[Saved entries]
-=-=-=-=-

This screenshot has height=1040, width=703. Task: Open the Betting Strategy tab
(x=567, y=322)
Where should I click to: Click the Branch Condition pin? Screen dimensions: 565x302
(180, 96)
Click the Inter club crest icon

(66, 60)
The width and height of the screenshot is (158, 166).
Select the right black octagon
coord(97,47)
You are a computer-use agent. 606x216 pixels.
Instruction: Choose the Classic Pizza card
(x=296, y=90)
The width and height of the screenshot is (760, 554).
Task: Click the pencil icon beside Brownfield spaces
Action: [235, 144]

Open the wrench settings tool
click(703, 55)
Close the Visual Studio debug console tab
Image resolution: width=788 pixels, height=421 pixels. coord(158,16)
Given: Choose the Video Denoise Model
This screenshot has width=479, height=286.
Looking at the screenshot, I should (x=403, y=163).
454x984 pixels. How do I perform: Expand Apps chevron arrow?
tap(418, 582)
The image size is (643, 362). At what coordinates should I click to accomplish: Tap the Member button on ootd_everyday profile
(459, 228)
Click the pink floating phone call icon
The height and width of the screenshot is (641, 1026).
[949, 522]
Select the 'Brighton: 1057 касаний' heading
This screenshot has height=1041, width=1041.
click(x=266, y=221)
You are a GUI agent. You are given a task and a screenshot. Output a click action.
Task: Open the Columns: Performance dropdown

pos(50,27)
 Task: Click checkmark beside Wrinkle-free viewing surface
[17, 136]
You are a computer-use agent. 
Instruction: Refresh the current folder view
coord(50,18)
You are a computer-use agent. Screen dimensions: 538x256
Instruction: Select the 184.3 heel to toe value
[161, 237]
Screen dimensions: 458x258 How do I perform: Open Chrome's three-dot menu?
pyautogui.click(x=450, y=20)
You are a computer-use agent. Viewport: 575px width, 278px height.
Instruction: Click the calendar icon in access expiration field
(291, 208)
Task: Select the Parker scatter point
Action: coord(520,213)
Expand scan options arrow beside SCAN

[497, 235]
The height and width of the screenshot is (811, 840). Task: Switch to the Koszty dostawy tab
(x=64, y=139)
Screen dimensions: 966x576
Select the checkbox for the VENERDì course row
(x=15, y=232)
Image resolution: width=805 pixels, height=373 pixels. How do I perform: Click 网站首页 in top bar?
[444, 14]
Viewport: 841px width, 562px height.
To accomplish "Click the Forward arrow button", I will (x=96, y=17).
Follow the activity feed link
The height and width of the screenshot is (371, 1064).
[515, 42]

-=-=-=-=-

**Exercise description**
Where in the records above does the word "computer" appear? Copy each line that holds it.

**Worked solution**
You are a computer-use agent. 606x216 pixels.
You are a computer-use agent. 
You are a computer-use agent. Screen dimensions: 538x256
You are a computer-use agent. Viewport: 575px width, 278px height.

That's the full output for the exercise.